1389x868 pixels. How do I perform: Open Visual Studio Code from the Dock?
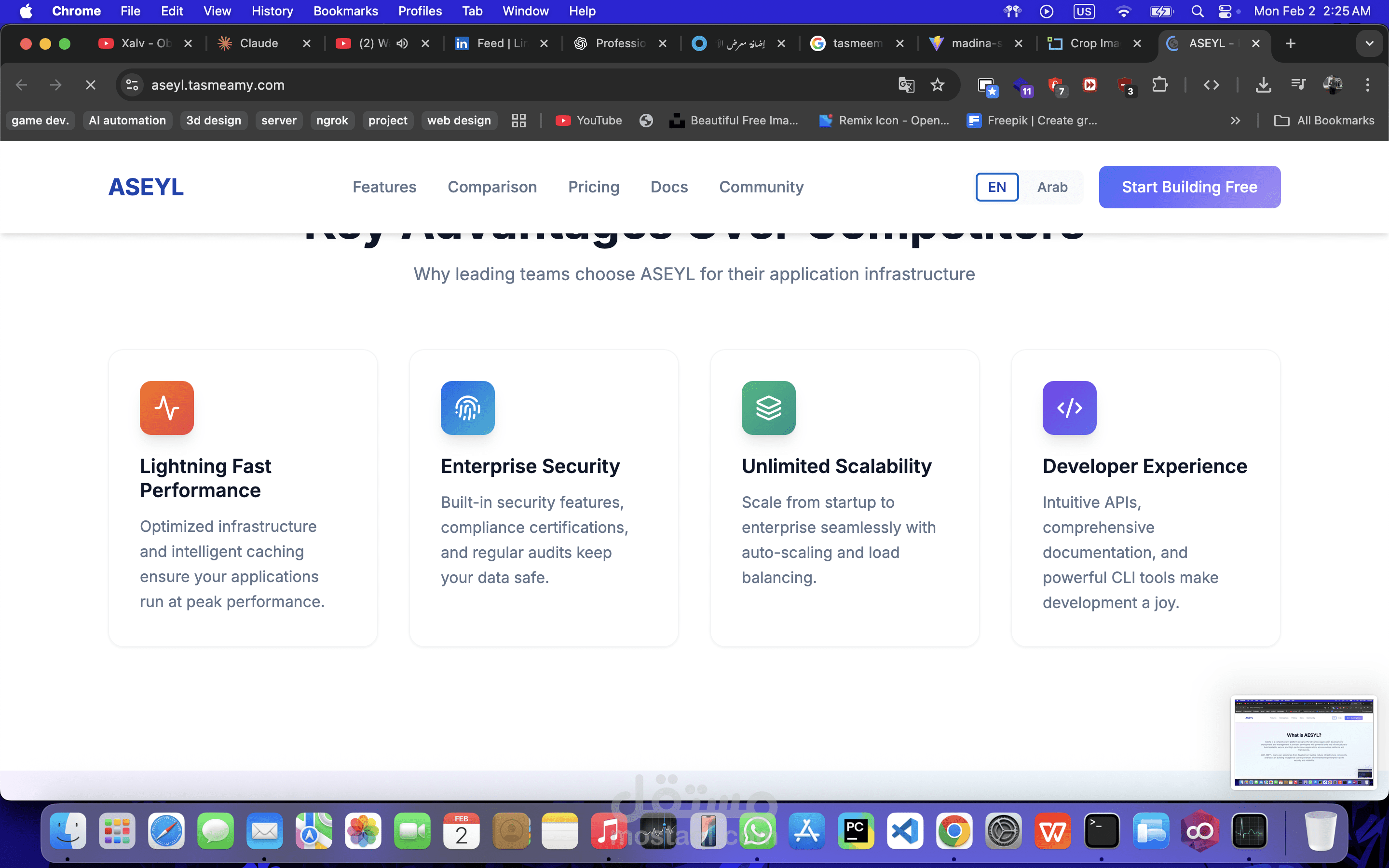(905, 831)
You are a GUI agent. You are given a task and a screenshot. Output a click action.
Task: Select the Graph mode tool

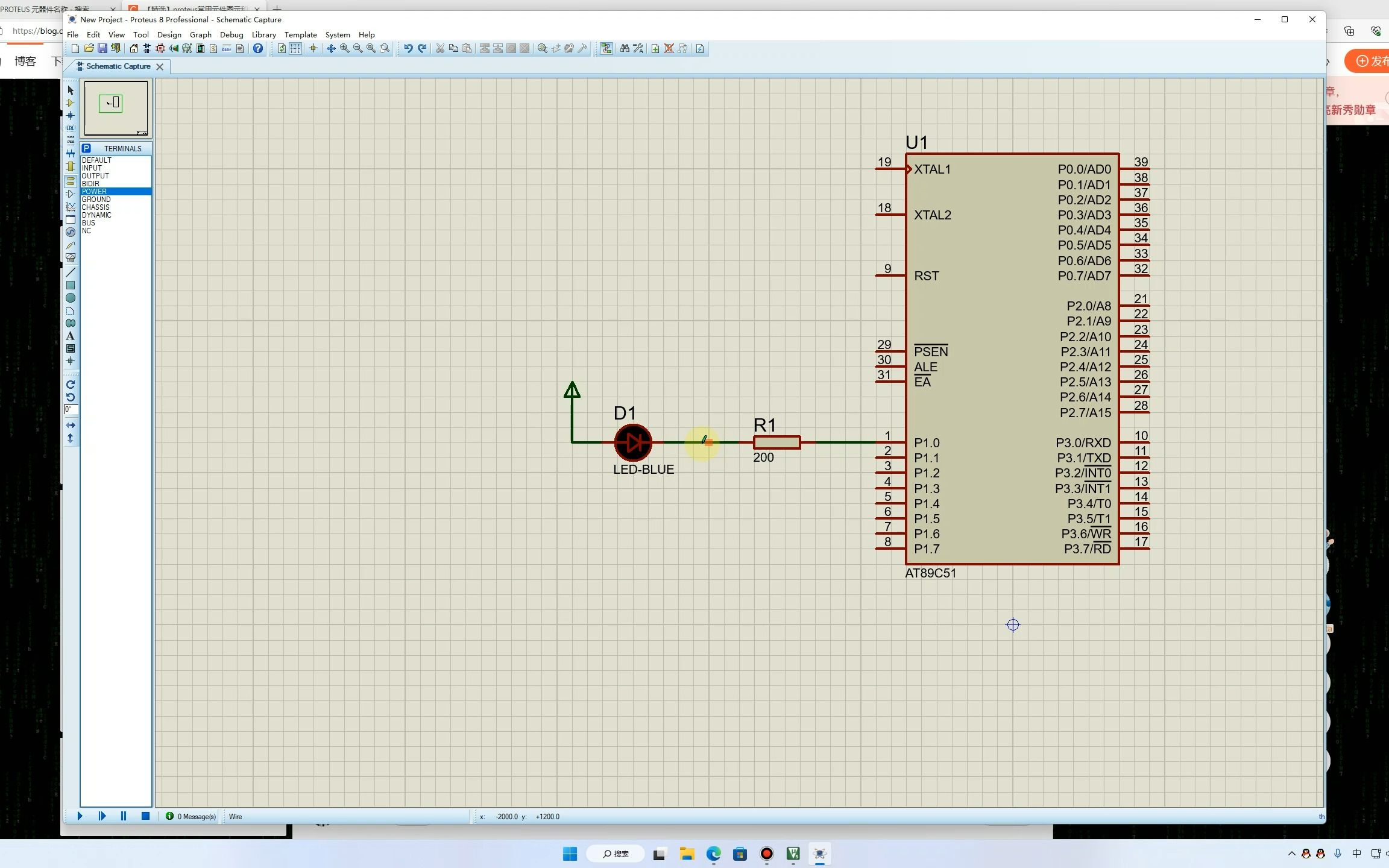point(71,207)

## ACTIVITY
Your copy of the listing should match it exactly, apart from the pictures, which are left out.

## ANSWER TO THIS TASK
1389x868 pixels. How do I perform: Open Visual Studio Code from the Dock?
(905, 831)
You are a GUI agent. You are given a task and a screenshot. Output a click action.
Task: Select the Graph mode tool

point(71,207)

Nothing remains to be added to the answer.